- **Work order**: Locate the line that contains "Create a new configuration folder" in the data that follows. Copy it and every subsequent line to the end, exactly, excluding pictures.

*** Exercise input Section Begins ***

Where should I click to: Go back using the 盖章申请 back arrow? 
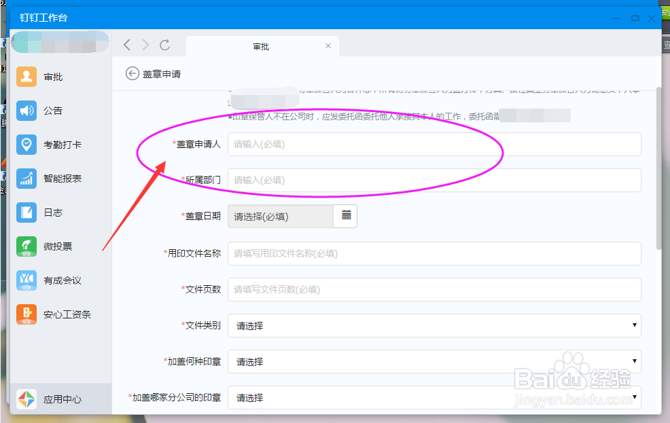(x=132, y=73)

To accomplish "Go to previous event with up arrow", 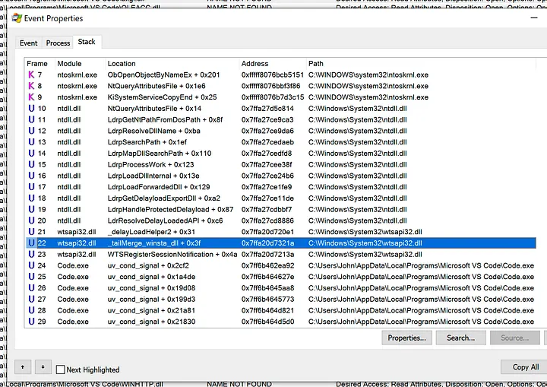I will 24,366.
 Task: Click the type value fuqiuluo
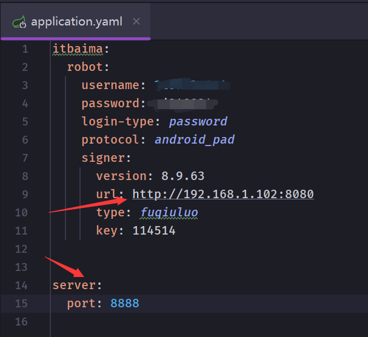click(x=169, y=212)
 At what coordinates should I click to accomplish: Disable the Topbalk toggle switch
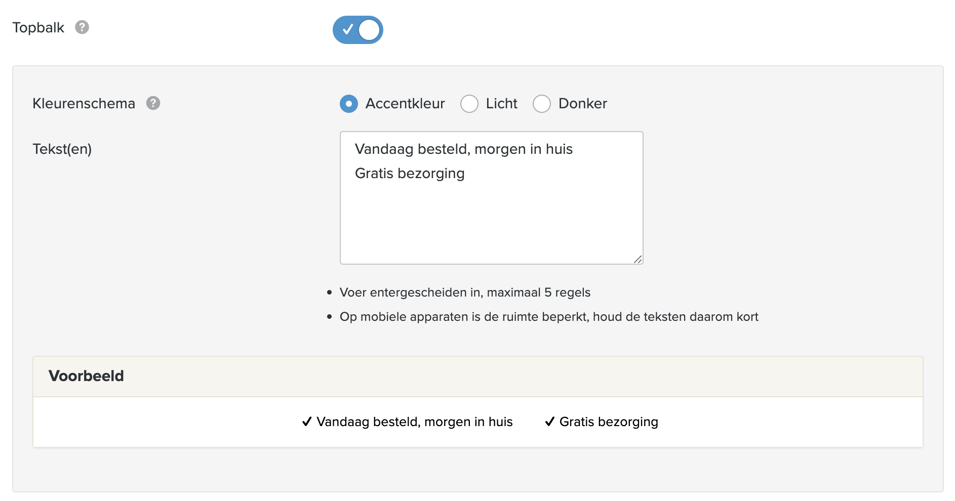[x=357, y=30]
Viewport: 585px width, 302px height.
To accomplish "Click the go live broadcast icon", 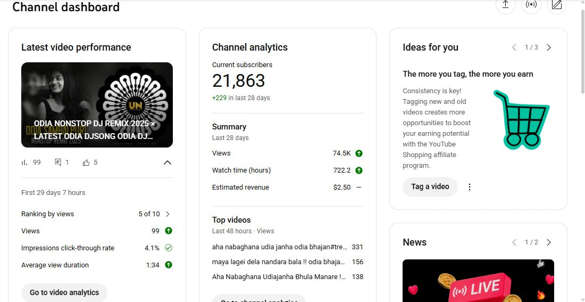I will [531, 5].
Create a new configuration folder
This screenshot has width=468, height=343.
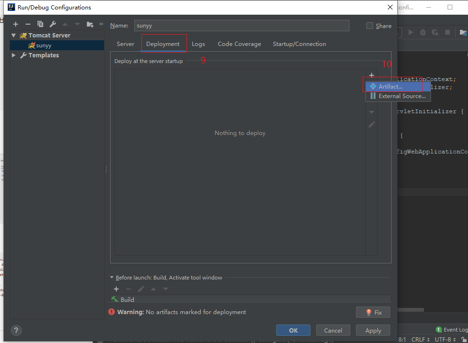90,24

*** Exercise input Section Ends ***

- **Output of the task**:
Create a new configuration folder
This screenshot has width=468, height=343.
90,24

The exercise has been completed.